Name	Description	Type	Stochastic Model		Source
			Expected Value	COV
HS	Annual extreme sign. wave height	G	5.68 m (3.80 m)	0.02 (0.1)	[21,22]
Xmeas	HS measurement unc.	LN	1	0.03	[23]
Wplatform	Weight platform	N	375 tons (100 tons)	0.1	[3,14]
f	Friction coefficient	LN	0.4	0.15	[3]
Xm,s, Xm,ot, Xm,lb, Xbc	Model uncertainties static approach	LN	1	0.1	[3,11]
CD	Drag coefficient	LN	1	0.2	[11]
CM	Inertia coefficient	LN	2	0.15	[11]
XM	Model unc. Morrison Equation and water depth limits and linear wave model	LN	1	0.3	[11]
ρair	Density air	D	1.225 kg/m3
ρwater	Density water	D	1,000 kg/m3
ρsteel	Density steel	D	7,800 kg/m3
ρconcrete	Density concrete	D	2,300 kg/m3
r	Rate of interest	D	5%
l	Length pile	D	29 m (20 m)		[14]
h	Height foundation	D	1.5 m
L	Width Wavestar	D	17 m		[14]
A	Cross-section area Wavestar	D	455 m2 (210 m2)		[14]
C	Extreme individual wave height factor	G	1.86	0.09	[15]
Xst	Climate uncertainties	LN	1	0.05	[11]
K	Current velocity multiplicator	N	0.02	0.2	[24]
E	Young’s modulus steel	LN	2.1e5 MPa	0.02	[4]
XE	Model unc. Young’s modulus	LN	1	0.02	[4]
FY	Yield stress steel	DLN	240 MPa	0.05	[4]
XFY	Model unc. yield stress	LN	1	0.05	[4]
Xcr	Unc. critical load capacity	LN	1	0.1	[4]
ϕ	Friction angle	D	200
Xϕ	Unc. friction angle	LN	1	0.1	[11,25]
γ	Effective unit soil weight	LN	18 kN/m3	0.1	[11]
c	Soil cohesion	LN	80 kN/m3	0.4	[11]
XNγ	Model unc. Nγ	LN	1	0.06	[18]
XNc	Model unc. Nc	LN	1	0.3	[26]

.

The buoyancy force, F_b, of a hollow pile, which is filled with water, and a cylindrical foundation can be calculated in the following way:

$$F_b={\rho }_{water}g\pi (Dt(H_W-h)+R^{2}h)$$

(10)

where H_W is the water depth, ρ_water the water density, h the height of the foundation (=1.5 m) and D, t and R the optimization parameters.

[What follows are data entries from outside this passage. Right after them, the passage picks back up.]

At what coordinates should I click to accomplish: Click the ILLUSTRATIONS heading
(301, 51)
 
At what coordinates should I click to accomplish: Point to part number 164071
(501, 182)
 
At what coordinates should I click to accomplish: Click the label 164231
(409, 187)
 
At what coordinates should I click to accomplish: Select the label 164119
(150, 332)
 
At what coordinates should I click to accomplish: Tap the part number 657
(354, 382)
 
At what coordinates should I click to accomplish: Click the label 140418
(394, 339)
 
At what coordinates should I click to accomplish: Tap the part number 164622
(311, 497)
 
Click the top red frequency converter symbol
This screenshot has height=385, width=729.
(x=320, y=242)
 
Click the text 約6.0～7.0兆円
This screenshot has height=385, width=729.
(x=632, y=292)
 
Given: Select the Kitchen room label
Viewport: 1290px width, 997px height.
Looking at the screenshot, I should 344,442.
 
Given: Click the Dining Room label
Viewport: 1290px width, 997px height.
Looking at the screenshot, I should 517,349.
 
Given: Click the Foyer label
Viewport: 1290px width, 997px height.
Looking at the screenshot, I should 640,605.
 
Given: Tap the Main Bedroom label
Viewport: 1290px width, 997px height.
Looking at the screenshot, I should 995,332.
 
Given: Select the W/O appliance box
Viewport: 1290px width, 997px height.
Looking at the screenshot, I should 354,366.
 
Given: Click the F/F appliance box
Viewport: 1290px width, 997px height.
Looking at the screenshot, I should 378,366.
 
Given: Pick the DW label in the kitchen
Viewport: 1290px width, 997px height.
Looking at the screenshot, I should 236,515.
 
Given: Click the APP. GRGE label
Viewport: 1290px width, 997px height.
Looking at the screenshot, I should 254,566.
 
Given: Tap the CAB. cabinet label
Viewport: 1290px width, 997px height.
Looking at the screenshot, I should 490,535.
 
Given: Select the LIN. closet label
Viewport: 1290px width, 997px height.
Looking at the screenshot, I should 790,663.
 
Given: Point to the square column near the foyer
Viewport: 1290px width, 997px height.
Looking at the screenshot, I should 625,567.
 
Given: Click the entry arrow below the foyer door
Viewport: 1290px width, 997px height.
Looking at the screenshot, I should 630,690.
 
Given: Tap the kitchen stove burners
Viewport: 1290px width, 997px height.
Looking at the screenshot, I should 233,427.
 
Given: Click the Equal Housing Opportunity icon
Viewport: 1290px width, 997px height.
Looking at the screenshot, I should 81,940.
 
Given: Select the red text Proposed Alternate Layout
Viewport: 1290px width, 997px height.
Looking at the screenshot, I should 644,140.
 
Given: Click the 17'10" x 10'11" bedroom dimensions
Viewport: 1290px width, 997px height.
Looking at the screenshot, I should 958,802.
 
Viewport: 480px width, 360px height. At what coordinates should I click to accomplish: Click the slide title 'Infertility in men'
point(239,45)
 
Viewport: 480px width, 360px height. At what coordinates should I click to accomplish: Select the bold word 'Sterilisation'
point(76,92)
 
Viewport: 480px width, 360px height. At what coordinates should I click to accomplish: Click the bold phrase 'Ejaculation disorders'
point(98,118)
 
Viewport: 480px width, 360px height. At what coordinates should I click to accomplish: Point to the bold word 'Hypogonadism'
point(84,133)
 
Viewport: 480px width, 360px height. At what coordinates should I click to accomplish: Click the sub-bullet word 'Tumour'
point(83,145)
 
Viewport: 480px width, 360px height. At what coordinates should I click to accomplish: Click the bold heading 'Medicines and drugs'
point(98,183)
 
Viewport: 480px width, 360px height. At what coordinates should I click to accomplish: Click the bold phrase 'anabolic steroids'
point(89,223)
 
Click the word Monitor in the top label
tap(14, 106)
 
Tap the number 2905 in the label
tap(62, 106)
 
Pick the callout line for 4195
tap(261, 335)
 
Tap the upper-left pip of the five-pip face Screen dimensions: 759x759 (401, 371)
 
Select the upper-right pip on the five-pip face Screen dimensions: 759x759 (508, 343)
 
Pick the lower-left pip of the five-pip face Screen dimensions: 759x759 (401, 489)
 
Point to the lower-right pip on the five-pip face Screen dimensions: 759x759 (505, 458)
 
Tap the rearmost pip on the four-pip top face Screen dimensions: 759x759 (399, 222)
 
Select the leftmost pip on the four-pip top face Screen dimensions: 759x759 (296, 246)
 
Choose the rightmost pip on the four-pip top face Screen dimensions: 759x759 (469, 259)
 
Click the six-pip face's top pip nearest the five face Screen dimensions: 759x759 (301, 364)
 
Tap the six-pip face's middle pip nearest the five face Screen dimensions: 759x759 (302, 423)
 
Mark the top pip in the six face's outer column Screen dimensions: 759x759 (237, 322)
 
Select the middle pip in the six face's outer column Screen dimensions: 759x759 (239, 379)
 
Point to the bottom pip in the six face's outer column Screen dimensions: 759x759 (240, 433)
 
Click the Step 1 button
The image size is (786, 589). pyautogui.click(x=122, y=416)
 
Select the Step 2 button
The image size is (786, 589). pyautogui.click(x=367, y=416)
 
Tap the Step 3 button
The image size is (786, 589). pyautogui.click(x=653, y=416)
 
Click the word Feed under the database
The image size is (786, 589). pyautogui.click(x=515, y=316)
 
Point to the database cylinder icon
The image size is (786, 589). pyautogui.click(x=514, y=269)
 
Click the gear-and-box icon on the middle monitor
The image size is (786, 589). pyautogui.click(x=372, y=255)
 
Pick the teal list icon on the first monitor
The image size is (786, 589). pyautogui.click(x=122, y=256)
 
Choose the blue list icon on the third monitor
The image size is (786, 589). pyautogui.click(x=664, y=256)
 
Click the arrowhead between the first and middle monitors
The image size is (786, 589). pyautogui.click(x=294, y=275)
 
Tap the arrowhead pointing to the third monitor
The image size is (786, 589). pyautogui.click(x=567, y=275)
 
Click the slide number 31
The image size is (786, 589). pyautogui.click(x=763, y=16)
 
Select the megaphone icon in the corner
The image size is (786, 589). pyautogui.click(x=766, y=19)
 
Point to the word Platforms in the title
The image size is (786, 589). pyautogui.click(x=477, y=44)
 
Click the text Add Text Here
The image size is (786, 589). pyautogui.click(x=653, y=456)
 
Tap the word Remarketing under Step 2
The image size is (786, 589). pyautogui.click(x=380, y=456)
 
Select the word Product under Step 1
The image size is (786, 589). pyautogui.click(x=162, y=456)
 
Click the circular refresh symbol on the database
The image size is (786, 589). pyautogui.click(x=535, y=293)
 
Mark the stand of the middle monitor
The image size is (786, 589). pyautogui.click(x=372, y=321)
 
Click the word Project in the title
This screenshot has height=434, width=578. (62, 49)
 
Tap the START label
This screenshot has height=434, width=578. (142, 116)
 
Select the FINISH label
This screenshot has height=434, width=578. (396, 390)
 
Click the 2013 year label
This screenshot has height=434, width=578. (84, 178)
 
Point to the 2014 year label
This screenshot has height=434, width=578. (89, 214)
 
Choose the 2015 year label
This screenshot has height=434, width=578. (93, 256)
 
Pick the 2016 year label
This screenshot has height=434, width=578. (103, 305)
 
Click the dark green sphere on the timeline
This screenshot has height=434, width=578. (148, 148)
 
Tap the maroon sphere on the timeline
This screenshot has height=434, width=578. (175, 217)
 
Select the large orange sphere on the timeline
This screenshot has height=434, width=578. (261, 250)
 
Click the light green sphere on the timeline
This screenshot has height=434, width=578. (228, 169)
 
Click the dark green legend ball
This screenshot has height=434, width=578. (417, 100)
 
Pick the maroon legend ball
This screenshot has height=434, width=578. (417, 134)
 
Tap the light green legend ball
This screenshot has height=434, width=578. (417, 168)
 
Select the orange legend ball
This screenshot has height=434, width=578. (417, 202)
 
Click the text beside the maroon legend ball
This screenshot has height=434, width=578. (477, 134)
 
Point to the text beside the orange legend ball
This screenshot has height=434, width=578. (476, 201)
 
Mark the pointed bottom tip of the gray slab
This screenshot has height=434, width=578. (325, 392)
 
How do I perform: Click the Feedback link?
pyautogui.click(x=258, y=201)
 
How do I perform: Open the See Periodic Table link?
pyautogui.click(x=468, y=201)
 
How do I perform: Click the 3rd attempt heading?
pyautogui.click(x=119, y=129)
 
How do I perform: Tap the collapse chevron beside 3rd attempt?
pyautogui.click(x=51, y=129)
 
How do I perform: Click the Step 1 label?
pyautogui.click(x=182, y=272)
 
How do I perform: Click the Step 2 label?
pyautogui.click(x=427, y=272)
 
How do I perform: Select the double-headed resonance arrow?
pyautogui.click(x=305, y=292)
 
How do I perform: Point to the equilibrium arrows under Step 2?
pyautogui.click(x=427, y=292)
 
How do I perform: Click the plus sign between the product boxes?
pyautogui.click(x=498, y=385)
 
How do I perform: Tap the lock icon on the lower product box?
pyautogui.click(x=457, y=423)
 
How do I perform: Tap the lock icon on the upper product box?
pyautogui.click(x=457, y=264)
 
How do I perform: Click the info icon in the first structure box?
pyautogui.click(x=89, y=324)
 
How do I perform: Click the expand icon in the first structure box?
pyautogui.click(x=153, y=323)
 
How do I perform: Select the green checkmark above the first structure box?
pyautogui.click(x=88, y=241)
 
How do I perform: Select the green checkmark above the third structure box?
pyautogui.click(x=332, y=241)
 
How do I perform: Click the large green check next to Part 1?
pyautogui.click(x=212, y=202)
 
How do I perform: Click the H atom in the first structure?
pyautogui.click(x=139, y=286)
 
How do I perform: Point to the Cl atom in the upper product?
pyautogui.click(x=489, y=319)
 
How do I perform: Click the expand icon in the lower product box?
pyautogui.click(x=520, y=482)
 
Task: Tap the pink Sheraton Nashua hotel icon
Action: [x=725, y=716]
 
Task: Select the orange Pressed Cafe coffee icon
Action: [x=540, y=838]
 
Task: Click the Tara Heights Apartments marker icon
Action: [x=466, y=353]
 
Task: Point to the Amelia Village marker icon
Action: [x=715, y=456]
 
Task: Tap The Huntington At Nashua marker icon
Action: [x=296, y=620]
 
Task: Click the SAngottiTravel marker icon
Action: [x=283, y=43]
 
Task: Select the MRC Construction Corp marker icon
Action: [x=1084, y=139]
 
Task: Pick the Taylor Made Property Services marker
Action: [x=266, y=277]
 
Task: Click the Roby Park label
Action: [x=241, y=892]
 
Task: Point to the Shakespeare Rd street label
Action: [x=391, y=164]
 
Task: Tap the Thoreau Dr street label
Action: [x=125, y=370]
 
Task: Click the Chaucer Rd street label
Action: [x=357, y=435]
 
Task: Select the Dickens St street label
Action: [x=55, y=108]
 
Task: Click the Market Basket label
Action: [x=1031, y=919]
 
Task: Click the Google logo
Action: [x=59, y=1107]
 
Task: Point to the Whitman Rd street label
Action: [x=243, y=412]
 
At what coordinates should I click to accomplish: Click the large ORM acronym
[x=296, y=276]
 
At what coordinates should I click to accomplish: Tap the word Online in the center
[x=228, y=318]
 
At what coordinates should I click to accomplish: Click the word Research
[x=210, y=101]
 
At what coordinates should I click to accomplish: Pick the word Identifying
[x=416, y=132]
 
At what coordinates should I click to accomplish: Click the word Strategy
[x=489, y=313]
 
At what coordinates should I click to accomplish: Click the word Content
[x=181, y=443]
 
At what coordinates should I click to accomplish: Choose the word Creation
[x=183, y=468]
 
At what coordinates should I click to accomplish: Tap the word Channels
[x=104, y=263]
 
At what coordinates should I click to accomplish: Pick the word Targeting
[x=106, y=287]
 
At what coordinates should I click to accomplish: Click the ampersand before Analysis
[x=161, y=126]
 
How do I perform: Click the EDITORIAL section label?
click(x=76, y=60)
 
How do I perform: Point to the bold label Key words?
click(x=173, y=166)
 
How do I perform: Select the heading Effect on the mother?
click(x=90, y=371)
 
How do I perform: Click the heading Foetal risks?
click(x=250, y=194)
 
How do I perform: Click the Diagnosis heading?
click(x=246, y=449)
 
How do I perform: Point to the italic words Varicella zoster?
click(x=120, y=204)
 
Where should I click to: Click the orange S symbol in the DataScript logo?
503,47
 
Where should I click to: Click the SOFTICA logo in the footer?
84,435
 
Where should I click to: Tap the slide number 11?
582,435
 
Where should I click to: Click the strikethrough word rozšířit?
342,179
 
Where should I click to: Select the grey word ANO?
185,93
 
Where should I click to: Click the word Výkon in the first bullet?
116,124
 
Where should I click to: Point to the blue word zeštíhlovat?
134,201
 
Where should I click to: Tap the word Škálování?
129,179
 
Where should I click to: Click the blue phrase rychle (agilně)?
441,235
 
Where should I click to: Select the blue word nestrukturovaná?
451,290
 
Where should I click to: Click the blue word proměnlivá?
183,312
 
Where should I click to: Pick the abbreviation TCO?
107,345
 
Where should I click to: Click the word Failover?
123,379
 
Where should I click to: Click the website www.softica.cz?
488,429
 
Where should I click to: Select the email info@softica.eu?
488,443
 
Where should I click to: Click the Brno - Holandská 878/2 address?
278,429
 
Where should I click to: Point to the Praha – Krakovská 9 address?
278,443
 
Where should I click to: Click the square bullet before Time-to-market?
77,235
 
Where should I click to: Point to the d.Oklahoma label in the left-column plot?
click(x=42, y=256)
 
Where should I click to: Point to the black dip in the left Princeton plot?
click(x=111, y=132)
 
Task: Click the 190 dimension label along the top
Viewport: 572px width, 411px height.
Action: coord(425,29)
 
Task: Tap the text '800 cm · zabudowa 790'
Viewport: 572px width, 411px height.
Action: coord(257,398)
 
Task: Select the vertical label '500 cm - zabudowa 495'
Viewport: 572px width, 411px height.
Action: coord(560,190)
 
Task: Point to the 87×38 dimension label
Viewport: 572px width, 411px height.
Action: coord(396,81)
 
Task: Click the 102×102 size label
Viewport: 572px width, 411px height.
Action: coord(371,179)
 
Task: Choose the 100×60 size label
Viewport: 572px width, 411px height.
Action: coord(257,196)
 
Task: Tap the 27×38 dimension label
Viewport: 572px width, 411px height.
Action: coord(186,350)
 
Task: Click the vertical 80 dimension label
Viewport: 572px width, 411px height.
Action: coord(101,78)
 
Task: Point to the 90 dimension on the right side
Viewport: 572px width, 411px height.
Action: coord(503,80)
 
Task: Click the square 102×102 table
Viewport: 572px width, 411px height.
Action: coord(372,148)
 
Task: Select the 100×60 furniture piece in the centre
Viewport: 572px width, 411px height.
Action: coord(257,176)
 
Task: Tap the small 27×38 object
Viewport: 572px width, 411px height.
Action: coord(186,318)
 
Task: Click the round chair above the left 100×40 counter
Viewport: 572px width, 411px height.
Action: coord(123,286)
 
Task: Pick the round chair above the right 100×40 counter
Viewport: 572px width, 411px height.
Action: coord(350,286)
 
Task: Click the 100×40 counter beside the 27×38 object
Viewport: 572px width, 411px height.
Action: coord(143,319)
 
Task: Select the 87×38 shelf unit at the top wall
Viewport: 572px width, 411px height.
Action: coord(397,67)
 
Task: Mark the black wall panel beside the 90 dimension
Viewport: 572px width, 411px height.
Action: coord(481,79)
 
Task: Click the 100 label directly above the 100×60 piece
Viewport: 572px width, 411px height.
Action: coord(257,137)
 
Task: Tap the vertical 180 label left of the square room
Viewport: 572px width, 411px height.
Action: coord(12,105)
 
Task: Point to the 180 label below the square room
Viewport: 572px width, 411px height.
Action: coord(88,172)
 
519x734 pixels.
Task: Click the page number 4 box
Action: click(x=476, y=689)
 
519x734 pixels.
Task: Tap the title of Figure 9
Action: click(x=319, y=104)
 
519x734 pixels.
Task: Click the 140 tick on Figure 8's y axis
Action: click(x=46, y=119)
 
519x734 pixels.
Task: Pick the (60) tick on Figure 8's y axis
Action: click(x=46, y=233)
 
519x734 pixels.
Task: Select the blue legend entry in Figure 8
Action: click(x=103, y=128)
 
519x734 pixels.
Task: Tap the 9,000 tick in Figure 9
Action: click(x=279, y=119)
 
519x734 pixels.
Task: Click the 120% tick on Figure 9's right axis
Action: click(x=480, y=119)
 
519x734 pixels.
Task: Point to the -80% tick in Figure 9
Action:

Important for the limit states are the horizontal loads due to wind, current and waves. The wind load (F_wi) only acts on the platform of the device and can be calculated as:

$$F_{wi}=0.5{\rho }_{air}{C}_{D}A{V}_{wi}^2$$

(11)

where A is the cross-sectional area of the platform, ρ_air the air density, C_D the drag coefficient of the platform and V_wi the wind speed, which can be modeled conditional on the annual extreme significant wave height, as the wave load is the dominating load.

The total wave and current load on the pile is calculated based on Morison’s Equation and linear deep water wave theory:

$$F_{Morison}=\frac{\pi }{4}{\rho }_{water}{C}_M{D}^2{\displaystyle {\int }_{-H_W}^{H/2}{\dot{U}}_X(z)dz{X}_m+0.5{\rho }_{water}{C}_{D}D}{\displaystyle {\int }_{-H_W}^{H/2}{[V_c+U_X(z)]}^{2}dz{X}_m}$$

(12)

where U_X(z) is the horizontal wave-induced particle velocity, H_W is the mean water depth, H the considered wave height and V_c the current speed, which is assumed to be constant over depth. The modeling uncertainty, X_m, represents the model uncertainty considering deep linear theory instead of non-linear depth-limited waves. For estimating velocities above the mean water depth, Wheeler stretching [16] is used.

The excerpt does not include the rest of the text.